Учет созданной врачами стоимости является краеугольным камнем страховой модели и следующего этапа ее эволюции – «британской» бюджетной модели, где врач становится бюджетодержателем. Это значит, что медицинские услуги оплачиваются не по себестоимости, а с наценкой. Отсюда инвестиционная привлекательность здравоохранения, его вклад в экономику (10–17% ВВП развитых стран) и признание врача субъектом права.
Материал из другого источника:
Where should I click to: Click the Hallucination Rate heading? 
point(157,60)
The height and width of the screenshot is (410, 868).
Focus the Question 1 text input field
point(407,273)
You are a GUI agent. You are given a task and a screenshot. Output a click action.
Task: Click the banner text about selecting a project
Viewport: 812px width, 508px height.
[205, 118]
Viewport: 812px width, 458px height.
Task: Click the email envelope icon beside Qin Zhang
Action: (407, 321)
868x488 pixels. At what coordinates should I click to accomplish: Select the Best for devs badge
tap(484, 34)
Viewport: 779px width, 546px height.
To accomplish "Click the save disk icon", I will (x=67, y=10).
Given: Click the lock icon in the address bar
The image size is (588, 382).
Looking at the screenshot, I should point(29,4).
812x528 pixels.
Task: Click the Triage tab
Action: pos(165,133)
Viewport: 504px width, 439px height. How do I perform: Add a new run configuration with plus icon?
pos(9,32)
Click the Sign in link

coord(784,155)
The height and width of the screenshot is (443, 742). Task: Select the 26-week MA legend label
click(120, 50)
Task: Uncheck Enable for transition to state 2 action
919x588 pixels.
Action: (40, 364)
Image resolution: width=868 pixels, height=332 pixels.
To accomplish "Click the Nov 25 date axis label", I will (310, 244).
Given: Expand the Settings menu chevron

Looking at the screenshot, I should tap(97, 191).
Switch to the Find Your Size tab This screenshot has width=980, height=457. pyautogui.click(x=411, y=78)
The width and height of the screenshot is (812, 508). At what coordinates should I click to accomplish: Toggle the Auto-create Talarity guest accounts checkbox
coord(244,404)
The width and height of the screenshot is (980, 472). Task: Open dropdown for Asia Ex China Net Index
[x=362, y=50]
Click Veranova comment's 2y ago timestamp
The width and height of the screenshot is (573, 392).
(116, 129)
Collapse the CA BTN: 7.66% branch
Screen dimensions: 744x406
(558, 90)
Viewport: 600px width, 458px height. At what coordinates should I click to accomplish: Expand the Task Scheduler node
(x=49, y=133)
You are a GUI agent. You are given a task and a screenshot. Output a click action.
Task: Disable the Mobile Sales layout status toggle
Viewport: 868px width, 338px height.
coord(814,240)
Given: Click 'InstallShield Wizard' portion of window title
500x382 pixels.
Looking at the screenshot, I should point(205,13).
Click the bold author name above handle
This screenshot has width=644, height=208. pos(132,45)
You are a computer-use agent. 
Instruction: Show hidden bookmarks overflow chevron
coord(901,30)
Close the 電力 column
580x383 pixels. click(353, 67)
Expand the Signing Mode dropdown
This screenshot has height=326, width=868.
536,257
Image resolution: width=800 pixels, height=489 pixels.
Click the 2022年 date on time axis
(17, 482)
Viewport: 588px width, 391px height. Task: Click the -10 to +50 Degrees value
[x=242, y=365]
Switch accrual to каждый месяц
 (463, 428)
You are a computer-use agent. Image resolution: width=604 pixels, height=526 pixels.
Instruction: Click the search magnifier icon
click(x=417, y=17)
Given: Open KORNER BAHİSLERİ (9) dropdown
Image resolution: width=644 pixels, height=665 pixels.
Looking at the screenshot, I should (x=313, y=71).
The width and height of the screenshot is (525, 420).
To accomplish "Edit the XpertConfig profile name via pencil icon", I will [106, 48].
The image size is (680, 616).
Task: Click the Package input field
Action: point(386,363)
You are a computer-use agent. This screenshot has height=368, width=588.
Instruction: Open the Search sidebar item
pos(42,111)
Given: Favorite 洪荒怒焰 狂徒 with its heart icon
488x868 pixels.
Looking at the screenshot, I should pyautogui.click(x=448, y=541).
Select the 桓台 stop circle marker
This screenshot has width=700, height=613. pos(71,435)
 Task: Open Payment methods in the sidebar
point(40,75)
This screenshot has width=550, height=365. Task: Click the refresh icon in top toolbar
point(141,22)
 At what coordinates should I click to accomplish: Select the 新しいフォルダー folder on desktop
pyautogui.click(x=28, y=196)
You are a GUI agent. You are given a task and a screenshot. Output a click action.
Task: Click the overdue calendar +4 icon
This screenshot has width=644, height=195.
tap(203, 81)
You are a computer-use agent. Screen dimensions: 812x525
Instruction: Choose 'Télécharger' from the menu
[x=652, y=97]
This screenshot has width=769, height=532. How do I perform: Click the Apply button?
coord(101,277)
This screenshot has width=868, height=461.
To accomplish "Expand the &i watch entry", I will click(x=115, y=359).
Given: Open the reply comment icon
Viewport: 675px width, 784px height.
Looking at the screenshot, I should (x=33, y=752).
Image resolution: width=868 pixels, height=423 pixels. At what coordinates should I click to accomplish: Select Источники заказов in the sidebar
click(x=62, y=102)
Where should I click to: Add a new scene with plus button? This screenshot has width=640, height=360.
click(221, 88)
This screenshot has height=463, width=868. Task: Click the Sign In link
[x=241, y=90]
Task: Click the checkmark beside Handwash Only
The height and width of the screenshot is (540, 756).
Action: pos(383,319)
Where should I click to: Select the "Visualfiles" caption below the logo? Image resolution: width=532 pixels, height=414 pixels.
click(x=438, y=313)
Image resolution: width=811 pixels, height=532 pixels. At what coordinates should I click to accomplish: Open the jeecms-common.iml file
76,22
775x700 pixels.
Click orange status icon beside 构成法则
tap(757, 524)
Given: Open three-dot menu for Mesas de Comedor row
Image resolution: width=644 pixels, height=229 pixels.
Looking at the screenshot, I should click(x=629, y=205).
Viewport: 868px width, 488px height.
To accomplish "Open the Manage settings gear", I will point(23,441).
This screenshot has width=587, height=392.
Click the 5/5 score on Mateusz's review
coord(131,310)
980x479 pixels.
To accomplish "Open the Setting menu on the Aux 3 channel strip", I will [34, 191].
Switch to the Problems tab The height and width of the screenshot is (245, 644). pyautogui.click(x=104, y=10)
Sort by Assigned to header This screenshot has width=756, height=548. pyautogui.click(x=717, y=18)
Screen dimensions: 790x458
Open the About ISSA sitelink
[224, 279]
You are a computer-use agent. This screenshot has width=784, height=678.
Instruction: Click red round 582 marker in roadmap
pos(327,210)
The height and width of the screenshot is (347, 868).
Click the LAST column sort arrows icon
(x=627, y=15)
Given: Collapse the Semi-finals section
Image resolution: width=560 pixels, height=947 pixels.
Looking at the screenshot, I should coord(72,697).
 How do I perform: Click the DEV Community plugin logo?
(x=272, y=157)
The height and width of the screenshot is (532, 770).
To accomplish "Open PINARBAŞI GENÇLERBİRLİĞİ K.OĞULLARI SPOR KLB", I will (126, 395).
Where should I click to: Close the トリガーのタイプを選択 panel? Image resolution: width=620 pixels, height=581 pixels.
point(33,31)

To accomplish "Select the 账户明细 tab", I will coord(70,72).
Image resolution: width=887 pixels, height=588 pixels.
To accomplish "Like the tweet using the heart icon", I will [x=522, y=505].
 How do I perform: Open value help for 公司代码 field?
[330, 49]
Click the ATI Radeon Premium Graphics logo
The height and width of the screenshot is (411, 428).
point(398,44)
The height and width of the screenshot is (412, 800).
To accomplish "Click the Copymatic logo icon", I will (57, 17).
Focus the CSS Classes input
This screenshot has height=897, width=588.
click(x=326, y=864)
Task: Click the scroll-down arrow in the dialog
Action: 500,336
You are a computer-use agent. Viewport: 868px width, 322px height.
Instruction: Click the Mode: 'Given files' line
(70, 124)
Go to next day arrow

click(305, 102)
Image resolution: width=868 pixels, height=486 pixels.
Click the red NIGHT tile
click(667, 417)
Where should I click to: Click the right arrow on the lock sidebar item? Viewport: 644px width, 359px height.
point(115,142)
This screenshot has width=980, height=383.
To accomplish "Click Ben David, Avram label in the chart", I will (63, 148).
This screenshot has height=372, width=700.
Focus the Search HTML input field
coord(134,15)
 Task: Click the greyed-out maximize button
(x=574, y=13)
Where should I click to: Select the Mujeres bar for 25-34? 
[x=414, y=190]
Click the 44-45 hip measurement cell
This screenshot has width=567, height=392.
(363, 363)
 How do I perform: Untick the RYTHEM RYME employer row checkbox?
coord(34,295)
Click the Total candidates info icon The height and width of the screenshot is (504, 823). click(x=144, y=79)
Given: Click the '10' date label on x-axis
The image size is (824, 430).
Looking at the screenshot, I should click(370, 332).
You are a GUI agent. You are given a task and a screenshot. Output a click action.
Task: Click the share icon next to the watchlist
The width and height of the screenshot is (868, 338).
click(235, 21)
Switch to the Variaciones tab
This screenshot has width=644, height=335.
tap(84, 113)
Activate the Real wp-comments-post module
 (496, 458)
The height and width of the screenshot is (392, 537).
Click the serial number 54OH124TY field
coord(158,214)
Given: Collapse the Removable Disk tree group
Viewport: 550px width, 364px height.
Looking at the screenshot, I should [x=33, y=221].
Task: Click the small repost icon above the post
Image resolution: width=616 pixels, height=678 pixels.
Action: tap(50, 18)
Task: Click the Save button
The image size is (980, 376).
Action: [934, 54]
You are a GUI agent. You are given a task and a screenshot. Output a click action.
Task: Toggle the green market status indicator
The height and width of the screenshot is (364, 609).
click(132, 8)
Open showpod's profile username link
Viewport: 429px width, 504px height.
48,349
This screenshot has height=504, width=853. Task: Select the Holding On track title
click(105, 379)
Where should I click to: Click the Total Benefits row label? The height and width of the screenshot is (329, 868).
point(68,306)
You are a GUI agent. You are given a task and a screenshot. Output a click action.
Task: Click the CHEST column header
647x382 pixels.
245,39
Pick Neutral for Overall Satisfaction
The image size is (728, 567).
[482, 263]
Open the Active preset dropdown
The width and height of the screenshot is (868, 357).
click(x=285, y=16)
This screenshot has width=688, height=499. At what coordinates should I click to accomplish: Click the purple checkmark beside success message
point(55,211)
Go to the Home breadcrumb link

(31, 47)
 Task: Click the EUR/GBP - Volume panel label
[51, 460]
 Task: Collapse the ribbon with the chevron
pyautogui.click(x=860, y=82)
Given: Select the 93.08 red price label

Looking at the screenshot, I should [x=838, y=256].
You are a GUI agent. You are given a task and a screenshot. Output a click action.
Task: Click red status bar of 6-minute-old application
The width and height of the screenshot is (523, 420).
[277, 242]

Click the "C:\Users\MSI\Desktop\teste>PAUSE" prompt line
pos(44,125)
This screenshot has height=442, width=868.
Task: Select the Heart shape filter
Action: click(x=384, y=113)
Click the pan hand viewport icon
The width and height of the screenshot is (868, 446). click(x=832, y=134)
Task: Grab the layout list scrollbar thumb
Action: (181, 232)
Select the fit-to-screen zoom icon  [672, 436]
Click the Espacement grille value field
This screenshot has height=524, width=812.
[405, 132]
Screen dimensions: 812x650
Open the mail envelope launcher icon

Почему это важно?
Эффективность и безопасность современной медицинской помощи – результат разделения труда и ответственности между лечащим (принимающим клинические решения) врачом и теми, кто обеспечивает его работу. Например, вплоть до 60-х гг. прошлого века хирург отвечал и за операцию, и за наркоз. Это ограничивало объем операций, а смерть пациента во время даже простого вмешательства была обычным явлением. Появление профессии анестезиолога и разделение ответственности за пациента между ним и хирургом многократно снизили летальность и обеспечили прорыв в развитии хирургии. При этом работа лечащего врача не может быть полностью стандартизирована и остается опасным ремеслом. В XXI веке исход лечения по-прежнему зависит от личного опыта, интуиции, мотивации, а в хирургии – от навыков ручного труда врача, зачастую действующего в ситуации неопределенности. Разделение труда, риск и ремесленный характер врачебной профессии требуют отделить личную профессиональную ответственность врачей от обезличенной ответственности обеспечивающих их работу клиник – юридических лиц.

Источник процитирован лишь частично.